The Dunkirk evacuation was one of the most important moments in World War II, so it’s no surprise that the story of the desperate rescue of thousands of allied troops stranded across the English Channel with Nazi forces bearing down on them is being adapted into a movie. Christopher Nolan, the auteur behind The Dark Knight and Inception, chose to tackle the epic event for his latest film, Dunkirk. It’s getting amazing reviews, but it’s not the first great movie about the evacuation.

In fact, before this, there was an amazing movie about the Dunkirk evacuation that wasn’t really a war movie at all. It was the 2007 romantic drama Atonement.

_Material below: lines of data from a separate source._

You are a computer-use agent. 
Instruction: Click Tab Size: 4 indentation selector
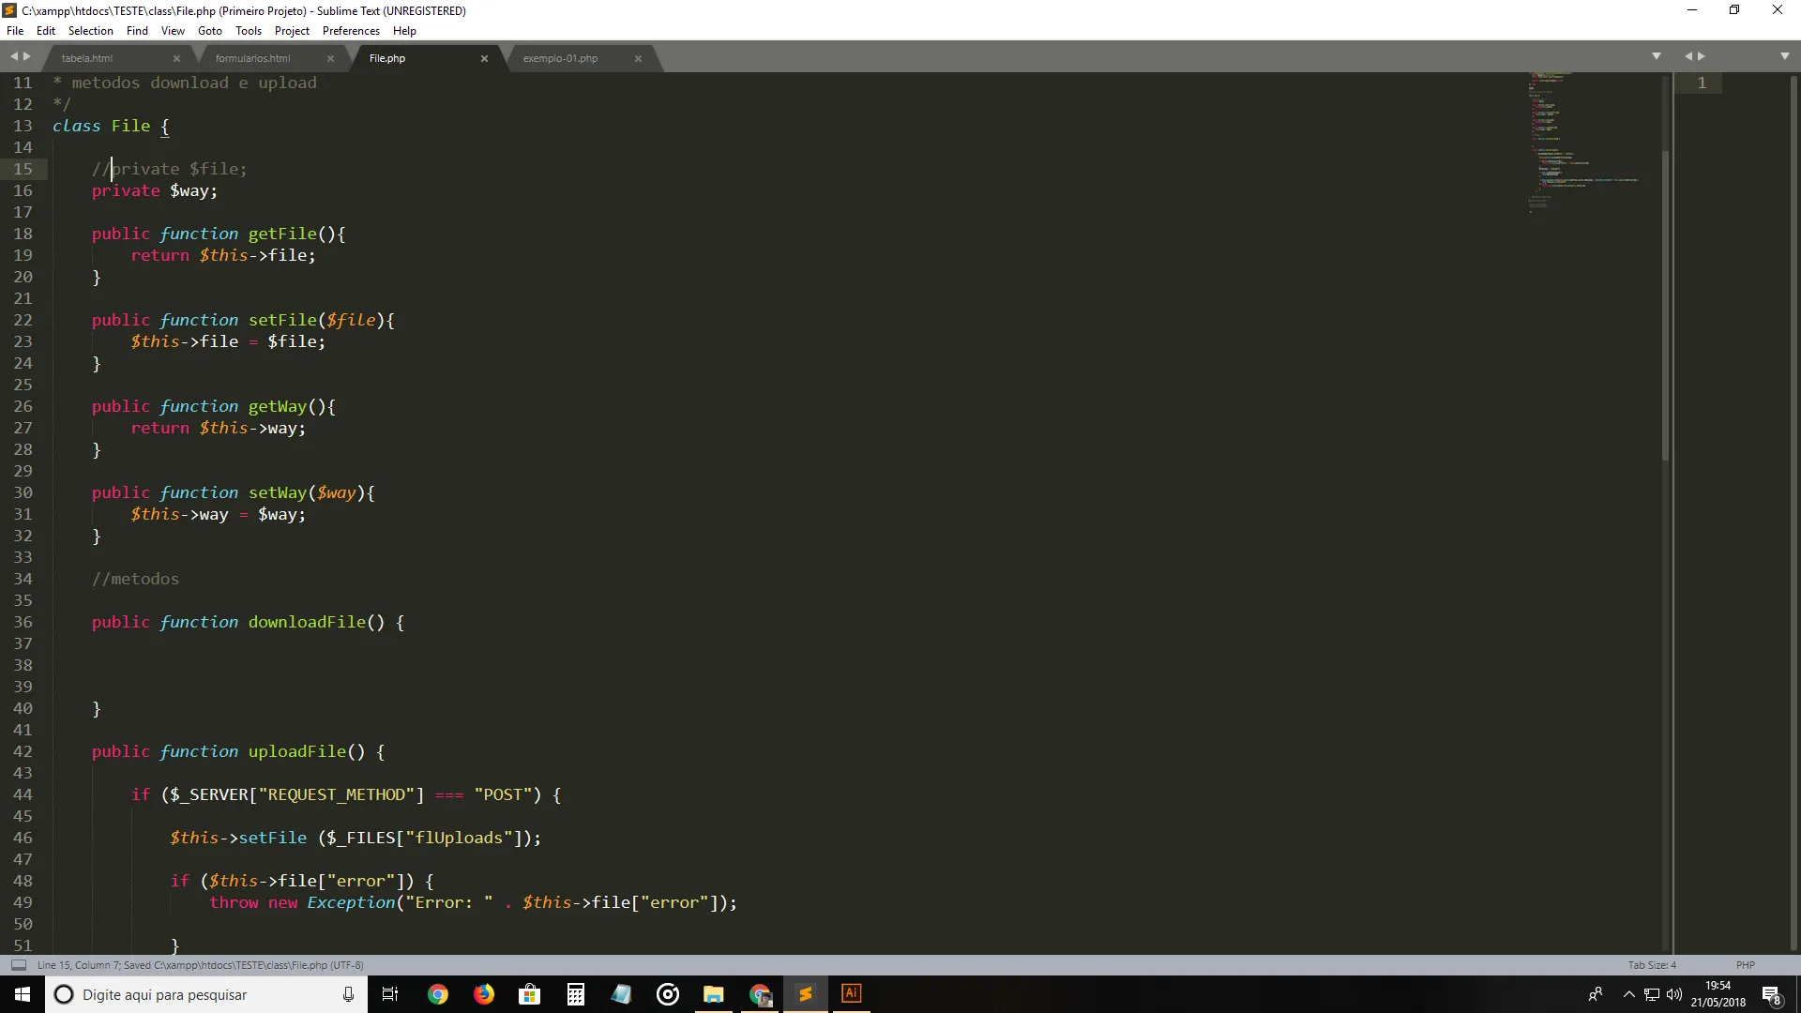(1651, 964)
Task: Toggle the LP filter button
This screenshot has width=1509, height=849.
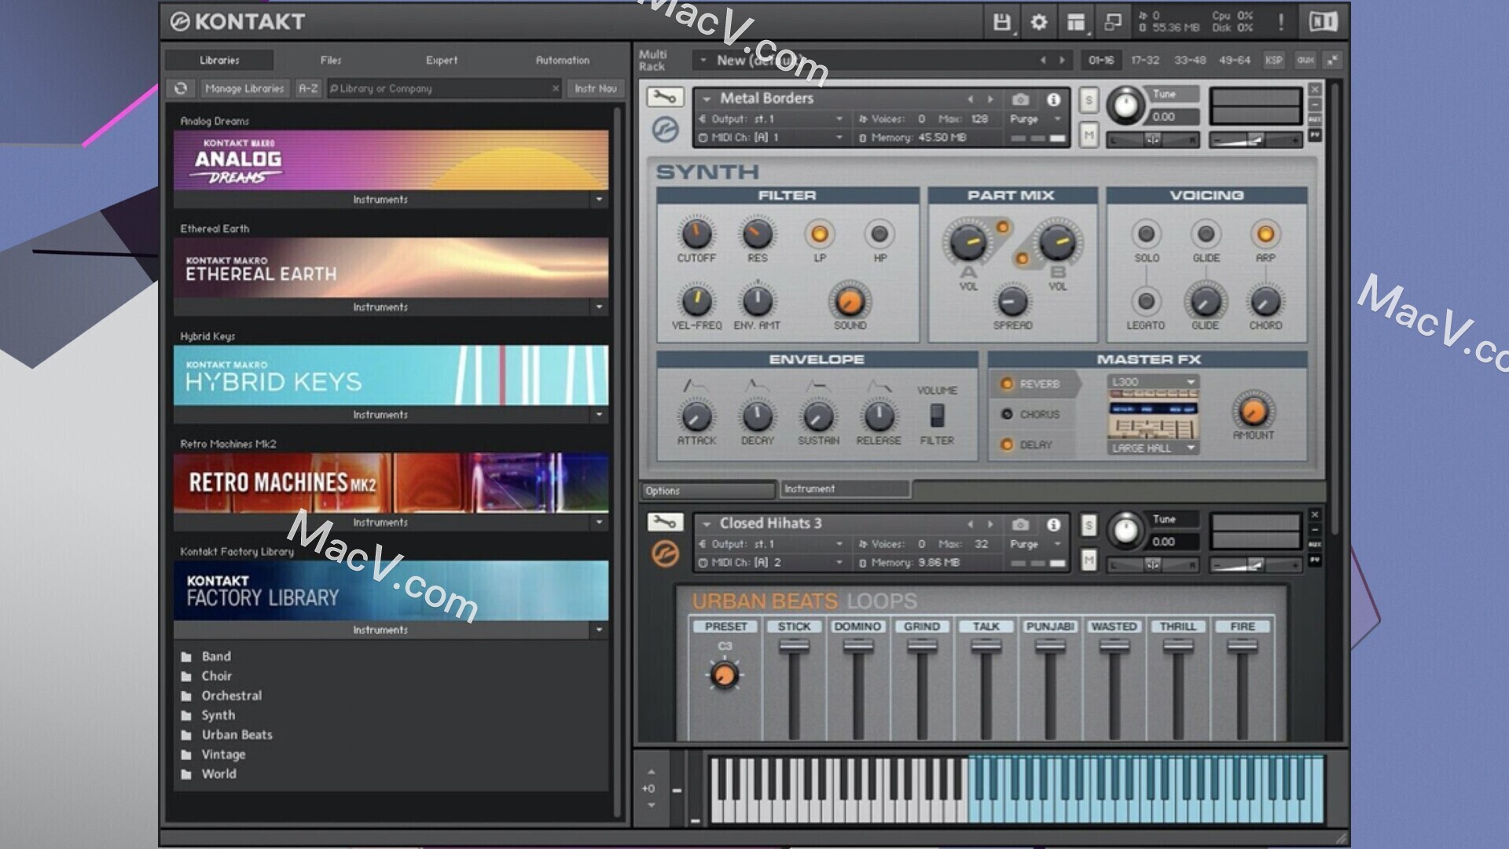Action: 819,234
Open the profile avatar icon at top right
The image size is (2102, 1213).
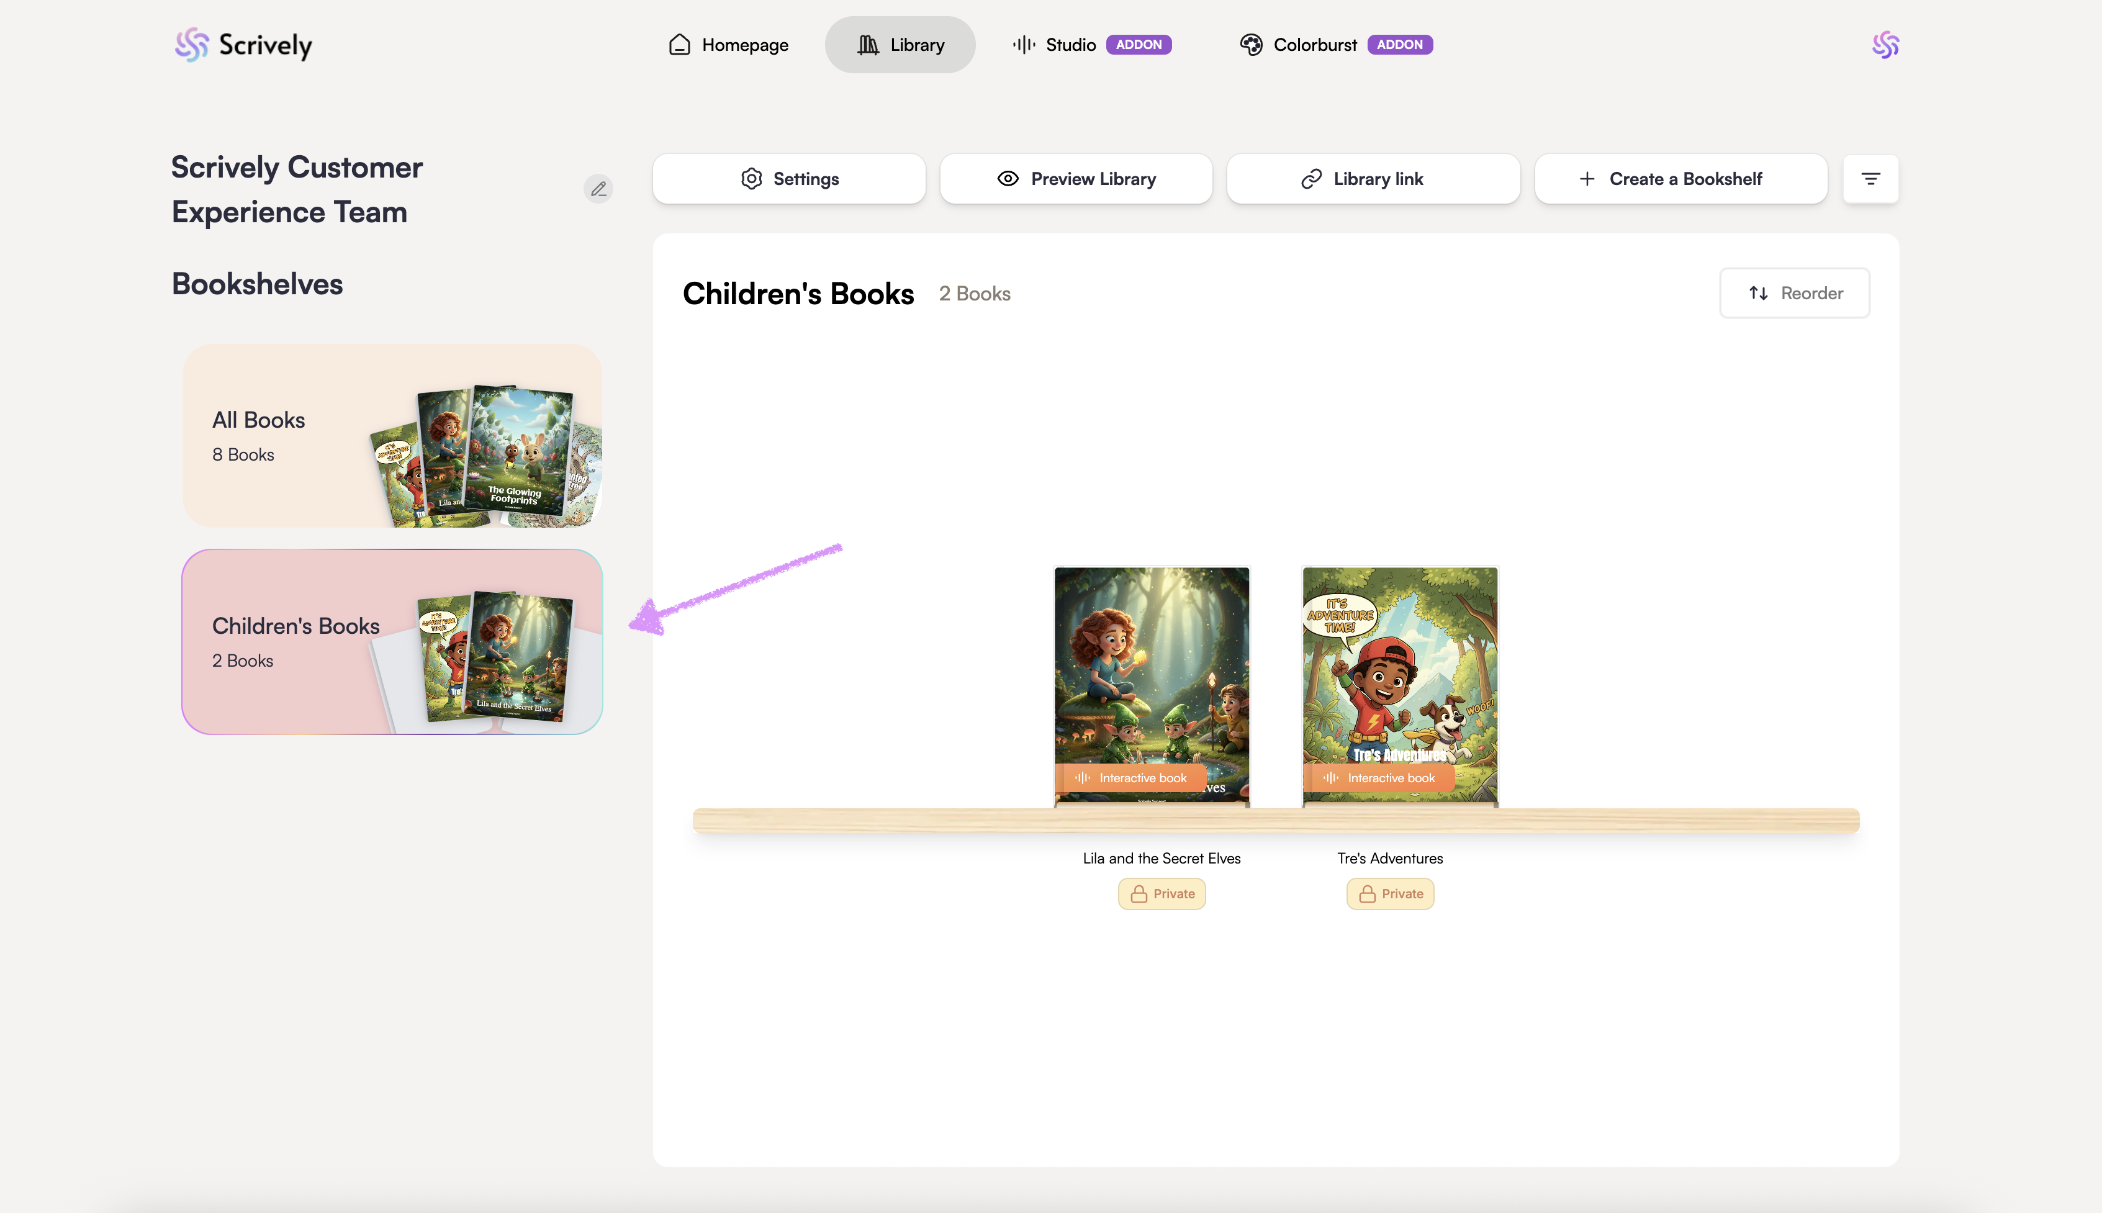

Atonement, which starred James McAvoy, Keira Knightley, and Saoirse Ronan in her first major role, was based on a book by Ian McEwan. It tells the story of a romance between the eldest daughter of a wealthy family, Cecilia Tallis (Knightley) and the housekeeper’s son, Robbie Turner (McAvoy). Their relationship is horribly disrupted when Cecilia’s jealous younger sister, Briony, through a combination of coincidence and immature malice, incorrectly identifies Robbie as the man who assaulted a visiting cousin.

Robbie is sent to prison, though he agrees to join the army in World War II to expedite his release from prison, hoping it will help him get back to Cecilia. While fighting in France, he is separated from his unit, and he makes it to the beach of Dunkirk where thousands of troops are awaiting evacuation. He’s got an infected wound, and he’s desperate to get home.

That’s when Atonement’s director, Joe Wright, hits you with a five-minute-long unbroken shot of Robbie wandering around the crowded beach.

It’s an amazing feat of camera work and extra wrangling, and it’s a hugely emotional scene — especially because it doesn’t really move the main plot of Atonement forward at all. It just sets a mood, establishing how strange, alien, and hauntingly beautiful this place is, a place Robbie shouldn’t be.

Dunkirk undoubtedly has more action than Atonement. The movies are doing different things. But Atonement, in one masterful scene, captures the eerie calm before the storm. There are people singing, climbing, and playing on a broken merry-go-round. They’re having perverse fun, even as their fellow soldiers are grievously injured or executing horses — all while the Germans march at their backs. It’s surreal, because, what else can they do?

If you haven’t seen it, we won’t spoil the ending of Atonement. But, for a bit, it nails the horror of war by exploring an unsettling serene moment within the conflict.

Dunkirk opened in London on July 13.